Each hit adds points to a risk score. Cross a threshold, and the malware erases its traces and quits before anyone can watch it run.

Two of those checks stand out. One quietly tries to reach an internet address that is reserved for testing and should never answer; if something replies, RustDuck knows it is inside a fake network built to fool malware, and bails.

Another compares two clocks to catch sandboxes that speed up time to rush malware into showing its hand.

Its communications are locked down to match. RustDuck encrypts its traffic with modern ciphers: ChaCha20-Poly1305 for the handshake, AES-GCM once it is taking commands. It derives its keys with HKDF-SHA256 and a Curve25519 exchange, rotates them every ten minutes, and dresses the connection up to look like ordinary encrypted web traffic so it blends in.

Once a device checks in, the operators can send a short list of orders: start an attack, stop it, report status, switch to new control servers, or quietly upgrade the malware to a newer build. The control addresses lean on free dynamic-DNS services like duckdns.org, which is where the “Duck” in the name comes from.

This fits a bigger pattern

RustDuck is not the first botnet to reach for Rust.
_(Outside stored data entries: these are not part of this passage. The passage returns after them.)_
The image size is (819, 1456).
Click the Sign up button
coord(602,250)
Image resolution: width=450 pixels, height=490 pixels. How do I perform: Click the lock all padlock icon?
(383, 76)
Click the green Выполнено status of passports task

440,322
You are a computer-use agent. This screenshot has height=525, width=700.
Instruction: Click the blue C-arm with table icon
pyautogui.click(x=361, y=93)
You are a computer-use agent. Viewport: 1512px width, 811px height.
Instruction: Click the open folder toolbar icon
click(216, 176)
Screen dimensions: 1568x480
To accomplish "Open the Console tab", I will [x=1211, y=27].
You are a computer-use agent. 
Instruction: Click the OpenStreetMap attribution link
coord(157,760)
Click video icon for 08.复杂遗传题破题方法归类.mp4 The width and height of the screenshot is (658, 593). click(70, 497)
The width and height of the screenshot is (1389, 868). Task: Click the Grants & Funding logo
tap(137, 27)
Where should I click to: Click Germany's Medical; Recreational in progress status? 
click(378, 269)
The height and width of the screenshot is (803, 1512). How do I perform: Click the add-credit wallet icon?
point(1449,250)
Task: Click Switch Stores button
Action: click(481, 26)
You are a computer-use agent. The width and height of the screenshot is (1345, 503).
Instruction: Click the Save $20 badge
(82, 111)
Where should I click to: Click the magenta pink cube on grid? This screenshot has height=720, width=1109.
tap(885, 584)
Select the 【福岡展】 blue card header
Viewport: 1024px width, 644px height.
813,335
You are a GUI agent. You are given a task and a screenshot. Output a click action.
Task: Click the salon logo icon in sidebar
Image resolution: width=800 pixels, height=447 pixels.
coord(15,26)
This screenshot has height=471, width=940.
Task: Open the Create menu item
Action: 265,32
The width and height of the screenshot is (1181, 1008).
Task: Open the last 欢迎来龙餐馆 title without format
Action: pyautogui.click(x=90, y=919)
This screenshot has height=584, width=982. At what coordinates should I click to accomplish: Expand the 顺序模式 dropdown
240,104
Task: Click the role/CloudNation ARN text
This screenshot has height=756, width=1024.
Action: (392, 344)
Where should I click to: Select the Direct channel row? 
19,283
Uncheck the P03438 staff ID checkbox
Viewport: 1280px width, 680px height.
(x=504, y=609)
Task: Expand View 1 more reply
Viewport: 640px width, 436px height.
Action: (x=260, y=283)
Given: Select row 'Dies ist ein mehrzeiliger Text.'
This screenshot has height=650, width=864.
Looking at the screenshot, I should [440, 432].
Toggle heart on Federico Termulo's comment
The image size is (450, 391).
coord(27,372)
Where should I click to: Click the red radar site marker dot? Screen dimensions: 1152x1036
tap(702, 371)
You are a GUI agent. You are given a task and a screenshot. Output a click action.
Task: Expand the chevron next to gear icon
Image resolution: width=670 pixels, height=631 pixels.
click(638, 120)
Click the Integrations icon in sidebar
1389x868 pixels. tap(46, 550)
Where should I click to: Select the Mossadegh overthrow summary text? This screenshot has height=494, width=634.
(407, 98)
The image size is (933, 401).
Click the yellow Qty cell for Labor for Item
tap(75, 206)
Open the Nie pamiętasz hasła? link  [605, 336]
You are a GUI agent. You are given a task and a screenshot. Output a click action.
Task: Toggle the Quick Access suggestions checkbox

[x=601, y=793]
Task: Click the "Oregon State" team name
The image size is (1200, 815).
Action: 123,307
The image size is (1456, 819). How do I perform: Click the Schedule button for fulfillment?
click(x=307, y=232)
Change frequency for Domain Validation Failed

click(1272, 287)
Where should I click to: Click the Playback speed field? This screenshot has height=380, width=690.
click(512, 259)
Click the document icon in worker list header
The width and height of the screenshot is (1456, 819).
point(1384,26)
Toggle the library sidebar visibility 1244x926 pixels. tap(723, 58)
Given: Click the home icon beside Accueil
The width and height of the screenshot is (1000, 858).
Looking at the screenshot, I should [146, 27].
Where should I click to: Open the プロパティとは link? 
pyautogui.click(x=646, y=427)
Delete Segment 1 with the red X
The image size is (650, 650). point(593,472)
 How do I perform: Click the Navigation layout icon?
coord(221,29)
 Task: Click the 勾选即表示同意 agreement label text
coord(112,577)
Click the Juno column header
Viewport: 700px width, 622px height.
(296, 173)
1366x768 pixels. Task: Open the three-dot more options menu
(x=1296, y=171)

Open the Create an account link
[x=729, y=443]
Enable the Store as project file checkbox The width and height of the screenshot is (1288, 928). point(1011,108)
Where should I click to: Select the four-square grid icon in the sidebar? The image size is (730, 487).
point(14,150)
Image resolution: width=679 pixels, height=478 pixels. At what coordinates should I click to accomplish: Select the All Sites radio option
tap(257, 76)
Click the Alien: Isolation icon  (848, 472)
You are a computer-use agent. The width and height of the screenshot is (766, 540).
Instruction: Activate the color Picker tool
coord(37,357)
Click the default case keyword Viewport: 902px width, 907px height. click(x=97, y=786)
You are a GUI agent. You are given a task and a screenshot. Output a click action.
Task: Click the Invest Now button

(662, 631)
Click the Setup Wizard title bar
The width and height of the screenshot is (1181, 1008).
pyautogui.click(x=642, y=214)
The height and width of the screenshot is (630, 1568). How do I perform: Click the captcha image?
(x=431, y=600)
In April 2025, Fortinet documented RustoBot, a Rust-based botnet that spread through Totolink and other routers to run DDoS attacks, using the same recipe: cheap routers, a modern language, and flood traffic on demand.

It also arrives in a brutal year for DDoS. The same kind of botnet, scaled up, has produced the biggest floods on record. AISURU and a cluster of related botnets, more than three million hijacked devices between them, drove attacks near 30 Tbps before a US-led operation tore down their infrastructure this spring. Next to that, RustDuck is tiny. The worry is the direction it is heading.

One detail worth a second look: RustDuck’s busiest delivery address, 176.65.139[.]204, sits in the same small block of addresses as the server behind a separate ADB-targeting DDoS botnet reported in spring 2026. That could be a coincidence or shared bulletproof hosting, and XLab does not link the two, but the overlap is the kind of thing worth checking.

What to do

There is no patch for RustDuck itself, because it is malware, not a single bug. Defense means closing the doors it walks through:

  • Get remote-management interfaces off the public internet. Turn off Android Debug Bridge, Telnet, and SSH where they are not needed, and never leave them reachable with default passwords.
  • Patch what you can, replace what you can’t. CouchDB has fixed releases to upgrade to, but some of these routers are past end-of-life. For the D-Link DIR-823X, CISA’s advice is to pull it from service rather than wait for a patch that isn’t coming, and the Totolink maker never answered the disclosure. Unsupported gear has to be replaced, not fixed.
  • Block the known indicators. XLab’s report lists the malware’s file hashes, control domains, and source addresses; feed them into your monitoring.

RustDuck is a small botnet wearing the engineering of a serious one. Whether it grows into a real threat or fizzles out, the techniques it is testing, a Rust rewrite and a paranoid hide-from-researchers routine, are the parts other crews are most likely to borrow.